Another possibility, sometimes called the “mind after midnight” hypothesis, proposes that physiological and neurological changes after midnight—such as impaired judgment and greater impulsivity—make it easier to make poor decisions at night. Morning people who stay up late may recognize their diminished capacity and be more cautious; evening people, by contrast, may feel alert and make riskier choices late at night.

Social context may also play a role. In cultures or settings where nightlife is limited and most people sleep earlier, staying up late can create social isolation and fewer supportive interactions. Conversely, in more social nighttime cultures, late hours might carry different mental-health implications.

While shifting sleep earlier can be difficult—chronotype appears to be biologically anchored—practical steps such as morning light exposure and consistent daily routines may help people move their sleep timing earlier. Zeitzer cautions that chronotype itself doesn’t change easily: it behaves like a stretched rubber band that returns toward its natural position after a lapse.

The research team plans to investigate whether specific late-night behaviors, rather than timing alone, drive the relationship with mental health. As Zeitzer put it, “If someone simply does the same low-risk activities they would normally do at 10 p.m., but at 2 a.m., that might not be harmful. The concern is more about what people do during those late hours.”

About this mental health and chronotype research news

Author: Nina Bai
Source: Stanford
Contact: Nina Bai – Stanford
Image: The image is credited to Neuroscience News

Original Research: Open access.
Title: Perils of the nighttime: Impact of behavioral timing and preference on mental health in 73,888 community-dwelling adults by Renske Lok et al., published in Psychiatry Research.


Abstract

Perils of the nighttime: Impact of behavioral timing and preference on mental health in 73,888 community-dwelling adults

Mental health is influenced both by a person’s chronotype (their preferred timing for sleep) and by their actual sleep timing, and these two factors are frequently out of sync. This study assessed how chronotype, actual sleep timing, and the alignment between them relate to mental and behavioral disorders.

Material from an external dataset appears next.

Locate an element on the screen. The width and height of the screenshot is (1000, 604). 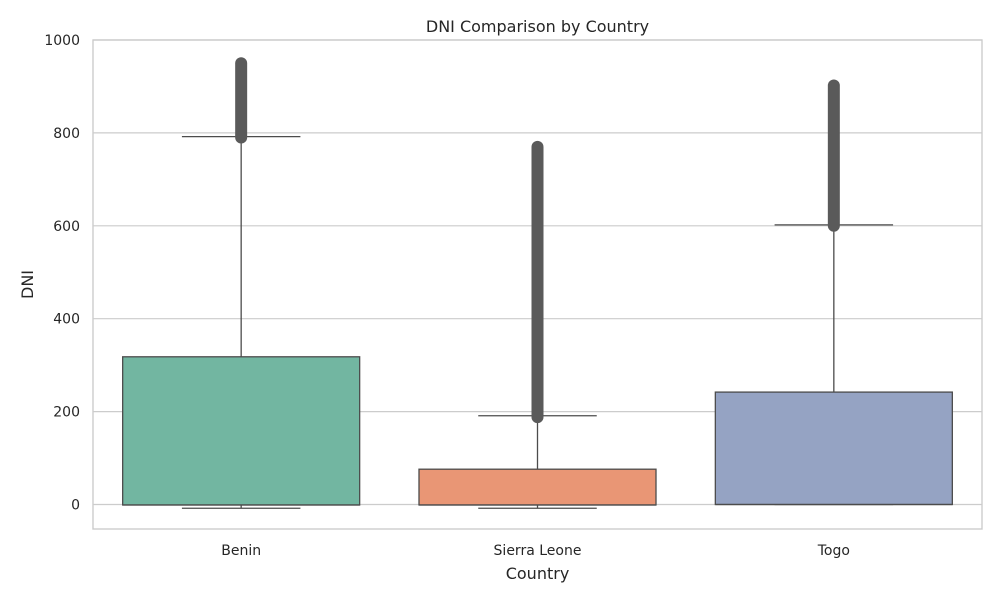
y-tick-label: 0 is located at coordinates (76, 506).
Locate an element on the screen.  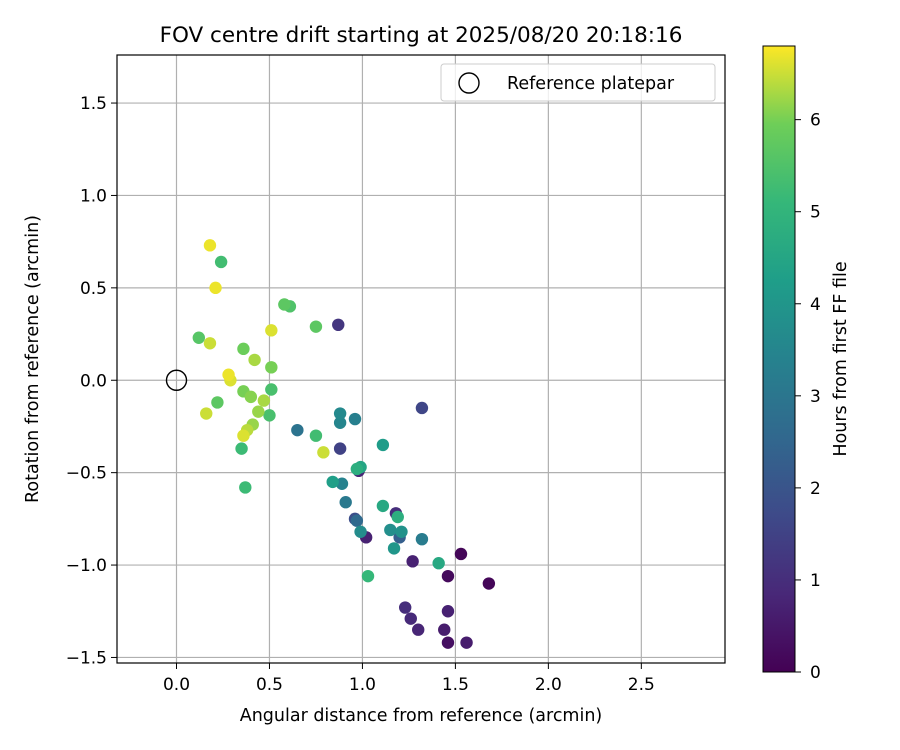
y-tick-label: −0.5 is located at coordinates (86, 474).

Using data from 73,888 middle-aged and older adults in the UK Biobank, the investigators combined questionnaire-based chronotype information with seven-day accelerometry to classify actual sleep behavior. Mental-health outcomes (mental, behavioral, and neurodevelopmental disorders, depression, and anxiety) were identified using ICD-10 diagnostic codes from health records.

Compared with morning types who slept early (aligned), morning types who slept late (misaligned) had higher risks of mental, behavioral, and neurodevelopmental disorders, depression, and anxiety (p’s < 0.001). In contrast, evening types who adopted an earlier sleep schedule (misaligned) showed a lower risk of depression (p < 0.01) and trends toward lower risk for other disorder categories.

Longitudinal analyses that tracked the onset of new mental-health diagnoses supported the cross-sectional findings: late sleep timing predicted greater likelihood of developing mental-health disorders over time.

The takeaway recommendation from the study is practical: to support healthy aging and mental well-being, individuals should aim to go to sleep before 1 a.m., regardless of their chronobiological preference.